Collecting digital documents


If you are reading a printed copy of this page, you are reading an incomplete version, please print for US letter paper or for A4 sized paper.

Course Description

More and more archives and libraries are trying to build collections of digital documents to support the parent institutions' mission of dissemination of information. Many of these documents have a long-run value. And many of them come as complex object. Therefore these documents require curatorial efforts that go beyond simple storage on a web site. At this time, such documents are typically stored in formal repositories. Repository building and maintenance is a crucial avenue for libraries to increase relevance in the digital age.

There are three basic challenges in collecting digital docments. First there is the issue of maintaining a server to house and maintain the collection. Second there is the issue of understanding the complicated structure of digital documents.
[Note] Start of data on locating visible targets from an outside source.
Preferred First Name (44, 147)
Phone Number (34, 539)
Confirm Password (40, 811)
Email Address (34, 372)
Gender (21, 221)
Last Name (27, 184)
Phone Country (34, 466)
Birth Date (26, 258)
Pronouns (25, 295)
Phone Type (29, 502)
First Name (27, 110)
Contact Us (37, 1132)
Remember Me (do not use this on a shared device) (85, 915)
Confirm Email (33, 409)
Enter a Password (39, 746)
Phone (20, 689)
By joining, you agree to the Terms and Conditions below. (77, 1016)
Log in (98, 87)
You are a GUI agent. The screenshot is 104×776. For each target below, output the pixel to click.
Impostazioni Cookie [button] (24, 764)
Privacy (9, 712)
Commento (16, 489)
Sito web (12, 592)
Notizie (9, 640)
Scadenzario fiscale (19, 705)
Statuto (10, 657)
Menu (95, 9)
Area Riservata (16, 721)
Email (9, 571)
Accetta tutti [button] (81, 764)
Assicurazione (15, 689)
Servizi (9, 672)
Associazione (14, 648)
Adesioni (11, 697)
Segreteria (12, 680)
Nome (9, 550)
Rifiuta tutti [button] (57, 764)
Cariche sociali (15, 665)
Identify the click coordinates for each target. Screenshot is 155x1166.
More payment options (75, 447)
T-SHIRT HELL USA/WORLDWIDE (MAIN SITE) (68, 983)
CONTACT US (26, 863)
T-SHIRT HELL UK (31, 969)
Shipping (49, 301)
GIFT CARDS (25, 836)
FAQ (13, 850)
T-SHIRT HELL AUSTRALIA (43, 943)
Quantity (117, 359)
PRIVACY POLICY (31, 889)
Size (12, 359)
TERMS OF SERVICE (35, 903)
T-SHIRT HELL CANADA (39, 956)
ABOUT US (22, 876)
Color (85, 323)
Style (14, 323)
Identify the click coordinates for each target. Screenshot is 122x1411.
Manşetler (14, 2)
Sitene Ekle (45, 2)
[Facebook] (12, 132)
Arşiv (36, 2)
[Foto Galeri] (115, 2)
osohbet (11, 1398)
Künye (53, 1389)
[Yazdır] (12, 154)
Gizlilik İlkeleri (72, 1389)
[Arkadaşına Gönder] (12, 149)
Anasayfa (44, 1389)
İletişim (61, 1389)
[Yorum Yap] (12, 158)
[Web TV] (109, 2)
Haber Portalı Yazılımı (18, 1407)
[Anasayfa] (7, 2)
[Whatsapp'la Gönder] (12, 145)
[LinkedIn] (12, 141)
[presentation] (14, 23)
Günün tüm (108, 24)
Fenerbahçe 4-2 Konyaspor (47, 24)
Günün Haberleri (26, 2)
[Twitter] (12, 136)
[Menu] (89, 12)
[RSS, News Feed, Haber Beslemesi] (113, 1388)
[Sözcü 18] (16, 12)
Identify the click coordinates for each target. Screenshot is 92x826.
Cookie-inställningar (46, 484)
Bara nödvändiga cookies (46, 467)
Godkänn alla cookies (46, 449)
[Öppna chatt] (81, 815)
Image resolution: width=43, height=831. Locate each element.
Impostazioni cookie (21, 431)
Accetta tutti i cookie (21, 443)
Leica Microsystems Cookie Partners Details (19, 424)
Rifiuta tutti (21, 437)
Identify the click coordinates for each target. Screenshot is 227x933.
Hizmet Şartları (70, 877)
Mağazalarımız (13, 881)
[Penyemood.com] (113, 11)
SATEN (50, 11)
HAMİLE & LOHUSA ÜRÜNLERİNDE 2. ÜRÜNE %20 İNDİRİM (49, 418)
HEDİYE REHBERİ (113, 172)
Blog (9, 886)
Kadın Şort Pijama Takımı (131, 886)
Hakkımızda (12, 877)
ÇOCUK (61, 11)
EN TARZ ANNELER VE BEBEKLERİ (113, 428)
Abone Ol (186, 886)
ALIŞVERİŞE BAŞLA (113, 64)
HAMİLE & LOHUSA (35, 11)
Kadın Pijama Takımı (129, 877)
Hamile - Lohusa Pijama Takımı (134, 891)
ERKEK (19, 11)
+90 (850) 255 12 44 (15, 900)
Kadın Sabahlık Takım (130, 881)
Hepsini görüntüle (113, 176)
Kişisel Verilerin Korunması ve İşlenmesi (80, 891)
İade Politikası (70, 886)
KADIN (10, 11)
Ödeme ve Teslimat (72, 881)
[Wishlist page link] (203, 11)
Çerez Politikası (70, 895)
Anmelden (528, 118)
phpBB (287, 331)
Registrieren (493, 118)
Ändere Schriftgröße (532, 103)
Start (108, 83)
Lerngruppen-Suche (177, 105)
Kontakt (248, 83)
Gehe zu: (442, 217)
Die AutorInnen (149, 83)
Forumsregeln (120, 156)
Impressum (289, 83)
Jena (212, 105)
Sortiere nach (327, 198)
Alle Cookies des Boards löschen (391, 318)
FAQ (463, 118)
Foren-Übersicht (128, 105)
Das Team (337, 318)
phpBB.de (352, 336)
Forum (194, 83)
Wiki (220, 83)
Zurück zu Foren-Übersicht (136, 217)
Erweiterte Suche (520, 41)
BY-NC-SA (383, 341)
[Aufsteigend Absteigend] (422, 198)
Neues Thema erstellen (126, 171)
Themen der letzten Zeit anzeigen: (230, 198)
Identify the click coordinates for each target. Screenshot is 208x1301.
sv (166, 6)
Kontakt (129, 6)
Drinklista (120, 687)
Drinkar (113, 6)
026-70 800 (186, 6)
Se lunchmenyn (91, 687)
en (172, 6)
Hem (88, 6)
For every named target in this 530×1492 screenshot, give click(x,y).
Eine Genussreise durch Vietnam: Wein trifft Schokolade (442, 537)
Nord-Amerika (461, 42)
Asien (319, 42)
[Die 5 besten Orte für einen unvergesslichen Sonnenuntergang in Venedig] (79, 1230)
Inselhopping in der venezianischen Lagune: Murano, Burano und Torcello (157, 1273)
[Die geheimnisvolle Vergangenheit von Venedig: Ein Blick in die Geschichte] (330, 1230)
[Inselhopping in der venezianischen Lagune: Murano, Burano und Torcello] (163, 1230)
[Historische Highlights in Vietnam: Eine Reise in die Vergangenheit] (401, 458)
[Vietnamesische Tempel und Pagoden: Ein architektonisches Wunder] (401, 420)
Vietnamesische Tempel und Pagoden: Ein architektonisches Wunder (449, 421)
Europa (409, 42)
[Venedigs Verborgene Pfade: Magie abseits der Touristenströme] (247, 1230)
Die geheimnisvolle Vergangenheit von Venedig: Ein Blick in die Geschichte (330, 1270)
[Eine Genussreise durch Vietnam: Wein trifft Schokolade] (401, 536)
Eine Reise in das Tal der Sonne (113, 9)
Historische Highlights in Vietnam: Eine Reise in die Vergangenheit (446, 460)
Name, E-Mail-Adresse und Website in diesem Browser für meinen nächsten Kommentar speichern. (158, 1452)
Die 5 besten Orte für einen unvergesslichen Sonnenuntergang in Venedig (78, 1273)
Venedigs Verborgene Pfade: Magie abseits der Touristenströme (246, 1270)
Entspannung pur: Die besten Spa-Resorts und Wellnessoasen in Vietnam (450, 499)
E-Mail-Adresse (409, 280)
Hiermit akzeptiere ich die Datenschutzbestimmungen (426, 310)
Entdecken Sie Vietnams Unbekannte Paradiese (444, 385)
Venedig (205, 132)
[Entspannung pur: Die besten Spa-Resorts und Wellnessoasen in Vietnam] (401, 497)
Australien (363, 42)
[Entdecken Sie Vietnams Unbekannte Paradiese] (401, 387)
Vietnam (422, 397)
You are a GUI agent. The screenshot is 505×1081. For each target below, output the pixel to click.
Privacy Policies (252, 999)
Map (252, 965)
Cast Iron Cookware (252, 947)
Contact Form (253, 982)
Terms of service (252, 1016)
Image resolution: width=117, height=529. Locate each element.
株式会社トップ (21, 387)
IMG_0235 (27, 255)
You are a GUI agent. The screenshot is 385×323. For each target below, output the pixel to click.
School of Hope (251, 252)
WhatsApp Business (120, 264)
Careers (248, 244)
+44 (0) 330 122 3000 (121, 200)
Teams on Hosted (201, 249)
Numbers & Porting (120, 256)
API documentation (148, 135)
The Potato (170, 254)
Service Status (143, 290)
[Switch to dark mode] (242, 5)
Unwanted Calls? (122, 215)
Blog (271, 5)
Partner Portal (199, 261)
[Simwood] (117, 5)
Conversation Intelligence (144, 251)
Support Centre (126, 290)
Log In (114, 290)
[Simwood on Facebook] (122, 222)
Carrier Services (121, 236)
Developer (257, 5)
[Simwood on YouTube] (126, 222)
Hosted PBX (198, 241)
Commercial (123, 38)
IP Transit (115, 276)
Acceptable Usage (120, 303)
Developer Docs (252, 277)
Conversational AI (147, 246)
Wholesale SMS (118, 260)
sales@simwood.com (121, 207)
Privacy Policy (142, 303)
For example, a digitatized book may come as a set of scanned images, some text that has been extracted from the pages, some cover art and some metadata on the origin of the book, i.e. the particular edition and print. The book therefore is a composite object of distinct files, in different format, but that have be kept together. Third, there is the issue of managing the collection itself, and the implementation of the management through the software. The collection policy can be extremely simply. But it has to be precise, because the collection management software has to be set up to enforce it.

This is hands-on course that develops repositories for document collection from scratch. See the prerequisite section for technical details.

All software used is open-source. Broadly, there are three parts to the course. First, the students set up an open source operating system. Second the students set up an open source repository system. Third, students configure the repository to implement a collection scenario that the student defines. Fourth the students feed some documents into it.

The operating system is the testing version of Debian GNU/Linux. The repository software is Fedora Commons, version 3. Surely the repository software could be installed on a different operating system.

Course objectives

After taking this course students


There are no educational prerequisites for this course. However there are some technical prerequisits. Students who are unsure about these should ask in plenty of time before the course starts, by email to the instructor, with subject "LIS901-6".

The server hardware can come from three sources. The easiest, but possibly most expensive version, is to rent a server. Server rentals cost start at about $30 a month. Students who want to rent should arrange for the rental shortly before class starts. Students who rent a server should make sure it runs the Debian (preferred) or Ubuntu (should work too) operating systems. Students need to have ssh access data for the server. This would be a password for the user "root", and an domain or ip address for the server. Students should bring their own laptops to class. Before renting a server students may wish to check with the instructor if the particular server type is correct. If a server recommended by the instructor turns out to be incorrect, the instructor will reimburse the student for the cost incurred.

First, students who have a recent machine, and that machine runs a Microsoft operating system, we can use use VMWare to install a secord operating system on that computer. If that computer is a laptop, students have the benefit of being able to carry our server with them easily. The drawback is that without a dedicated machine the risk is that the server may not be avaiable. With a recent machine, this is the easiest option.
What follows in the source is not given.